Immer wieder begegnen uns besorgte Fragen und Behauptungen, wonach es vor allem das Ende der Zeitzeugenschaft sei, das die Bedeutung der NS-Gedenk- und Dokumentationsstätten in der gesellschaftlichen Debatte verändert. Das ist zweifellos nicht falsch, denn wir können die emphatischen und emotionalen Begegnungen mit den Überlebenden des NS-Terrors nicht ersetzen. Gerade deshalb aber haben die Gedenkstätten seit den neunziger Jahren des vorigen Jahrhunderts einen grundsätzlichen Wandel von Orten in erster Linie des Gedenkens und Trauerns sowie emotionaler Betroffenheit und Erschütterung einerseits hin zu zeithistorischen Museen mit besonderen humanitären und bildungspolitischen Aufgaben andererseits in Gang gesetzt. Historisches Lernen, das sich unter Zuhilfenahme überkommener Relikte, Artefakte und Zeugnisse selbständig eine konkrete Vorstellung von Geschichte und ihrer Bedeutung für die Gegenwart erarbeitet, scheint uns nachhaltiger zu wirken als eine Didaktik, die die Lernenden zur Replikation eines vorab festgeschriebenen Lehrstoffs verpflichtet. Doch dafür brauchen unsere Pädagogen nicht nur Zeit und Freiräume, wir brauchen vor allem auch mehr Personal. Insoweit irritiert es mich schon, wenn bei der breit geführten Debatte über die Verbesserung historisch-politischer Bildung in den Gedenk- und Dokumentationsstätten die personellen und logistischen Voraussetzungen, die für eine nachhaltige Bildungsarbeit unverzichtbar sind, kaum mit reflektiert, sondern vielfach sogar schlicht ausgeblendet werden.

Das Forum für zeitgeschichtliche Bildung, das die beiden Arbeitskreise der Berlin-Brandenburgischen Gedenkstätten im vergangenen Jahr zum vierzehnten Mal durchführten, ist zweifellos eine wichtige und unbedingt beizubehaltende Veranstaltung, auf der ein Teil der genannten selbstkritischen Fragen reflektiert werden kann.

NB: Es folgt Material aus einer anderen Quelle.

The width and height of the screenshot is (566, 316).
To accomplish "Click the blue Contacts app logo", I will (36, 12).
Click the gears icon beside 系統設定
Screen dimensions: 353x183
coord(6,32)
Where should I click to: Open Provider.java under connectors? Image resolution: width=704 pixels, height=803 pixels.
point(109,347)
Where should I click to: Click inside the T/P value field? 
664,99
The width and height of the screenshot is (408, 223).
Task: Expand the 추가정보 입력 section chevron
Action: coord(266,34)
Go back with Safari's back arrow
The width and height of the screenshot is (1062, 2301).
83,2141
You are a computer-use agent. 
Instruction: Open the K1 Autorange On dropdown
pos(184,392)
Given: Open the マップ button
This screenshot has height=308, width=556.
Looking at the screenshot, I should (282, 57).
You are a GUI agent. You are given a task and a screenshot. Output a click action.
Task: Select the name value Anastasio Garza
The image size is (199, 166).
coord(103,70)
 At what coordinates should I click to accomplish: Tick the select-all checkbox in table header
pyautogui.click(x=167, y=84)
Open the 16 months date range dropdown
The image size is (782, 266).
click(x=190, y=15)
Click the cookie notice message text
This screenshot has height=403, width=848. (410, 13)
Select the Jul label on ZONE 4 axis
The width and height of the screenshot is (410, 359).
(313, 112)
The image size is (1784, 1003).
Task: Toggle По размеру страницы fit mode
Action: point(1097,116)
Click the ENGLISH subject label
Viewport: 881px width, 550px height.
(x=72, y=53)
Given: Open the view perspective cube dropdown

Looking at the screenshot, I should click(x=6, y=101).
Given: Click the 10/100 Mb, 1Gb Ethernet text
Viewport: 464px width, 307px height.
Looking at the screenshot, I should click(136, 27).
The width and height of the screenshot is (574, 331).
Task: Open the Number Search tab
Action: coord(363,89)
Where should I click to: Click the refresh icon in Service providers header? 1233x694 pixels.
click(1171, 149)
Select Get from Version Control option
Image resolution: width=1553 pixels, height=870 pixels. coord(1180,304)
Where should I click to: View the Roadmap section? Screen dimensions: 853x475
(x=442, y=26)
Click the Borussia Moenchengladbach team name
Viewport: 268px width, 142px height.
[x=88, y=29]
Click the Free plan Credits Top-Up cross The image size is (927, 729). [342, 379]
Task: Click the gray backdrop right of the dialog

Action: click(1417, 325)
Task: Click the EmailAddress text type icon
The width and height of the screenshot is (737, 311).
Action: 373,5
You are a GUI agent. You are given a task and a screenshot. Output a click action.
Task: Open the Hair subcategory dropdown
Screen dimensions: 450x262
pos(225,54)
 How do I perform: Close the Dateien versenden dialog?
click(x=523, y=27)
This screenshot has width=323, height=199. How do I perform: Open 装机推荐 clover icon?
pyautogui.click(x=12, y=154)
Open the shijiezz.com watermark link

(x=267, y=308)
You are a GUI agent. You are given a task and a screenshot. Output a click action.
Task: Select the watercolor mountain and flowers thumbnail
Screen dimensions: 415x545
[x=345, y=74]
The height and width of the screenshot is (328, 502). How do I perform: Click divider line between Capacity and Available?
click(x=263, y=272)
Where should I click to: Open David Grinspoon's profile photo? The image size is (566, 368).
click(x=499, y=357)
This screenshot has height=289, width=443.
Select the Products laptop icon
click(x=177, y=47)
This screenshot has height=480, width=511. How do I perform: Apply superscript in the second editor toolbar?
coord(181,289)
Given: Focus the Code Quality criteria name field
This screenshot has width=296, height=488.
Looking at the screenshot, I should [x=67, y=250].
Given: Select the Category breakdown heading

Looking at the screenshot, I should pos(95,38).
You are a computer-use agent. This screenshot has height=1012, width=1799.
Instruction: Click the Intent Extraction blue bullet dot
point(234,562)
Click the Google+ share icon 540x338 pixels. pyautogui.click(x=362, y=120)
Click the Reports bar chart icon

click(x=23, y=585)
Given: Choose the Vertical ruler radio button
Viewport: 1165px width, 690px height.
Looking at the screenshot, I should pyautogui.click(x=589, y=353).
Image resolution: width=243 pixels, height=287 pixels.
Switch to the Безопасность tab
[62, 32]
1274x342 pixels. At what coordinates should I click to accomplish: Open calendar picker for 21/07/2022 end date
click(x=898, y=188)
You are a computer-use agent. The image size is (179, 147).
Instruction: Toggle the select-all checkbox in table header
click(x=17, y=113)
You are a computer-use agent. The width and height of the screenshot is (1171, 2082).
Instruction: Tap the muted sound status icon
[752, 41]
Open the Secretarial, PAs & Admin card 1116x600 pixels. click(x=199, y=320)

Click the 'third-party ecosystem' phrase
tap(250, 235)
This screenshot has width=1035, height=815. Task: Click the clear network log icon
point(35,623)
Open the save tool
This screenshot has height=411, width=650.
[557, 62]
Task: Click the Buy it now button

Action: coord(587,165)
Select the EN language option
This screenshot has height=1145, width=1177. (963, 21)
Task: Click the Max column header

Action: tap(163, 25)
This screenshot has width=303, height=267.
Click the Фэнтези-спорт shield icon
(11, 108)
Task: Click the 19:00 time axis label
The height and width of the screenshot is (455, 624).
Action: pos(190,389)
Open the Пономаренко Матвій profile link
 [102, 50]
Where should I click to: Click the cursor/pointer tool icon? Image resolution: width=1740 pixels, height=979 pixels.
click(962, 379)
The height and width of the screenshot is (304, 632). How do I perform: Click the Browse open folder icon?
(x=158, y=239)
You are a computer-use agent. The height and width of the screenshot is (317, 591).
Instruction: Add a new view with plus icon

In der Gedenkstätte und dem Museum Sachsenhausen, die im vergangenen Jahr Gastgeber des Forums sein durfte, haben wir in kontinuierlicher Aufnahme der Kontroversen und Debatten über die richtigen Wege zur Vertiefung und Verbesserung historisch-politischer Bildung und in Zusammenarbeit mit Schulen und Schulverwaltungen versucht, verschiedene Methoden zu diskutieren, um die Brücke zwischen der Vergangenheit und der Lebenswelt der Jugendlichen immer wieder neu zu befestigen. Ich meine, dass wir diese Diskussionsplattformen, auf denen NS- und SED-Gedenkstätten zusammen mit Lehrkräften und Schülerinnen und Schülern sowie mit der Wissenschaft und den Einrichtungen der Kultur- und Bildungseinrichtungen exemplarische Projekte vorstellen und diskutieren, angesichts der genannten neuen Herausforderungen eher noch vertiefen, intensivieren und verstetigen sollten. Gerade in unserer dezentralen Gedenkstättenlandschaft kommt es darauf an, den kontinuierlichen Dialog zwischen allen Beteiligten zu organisieren.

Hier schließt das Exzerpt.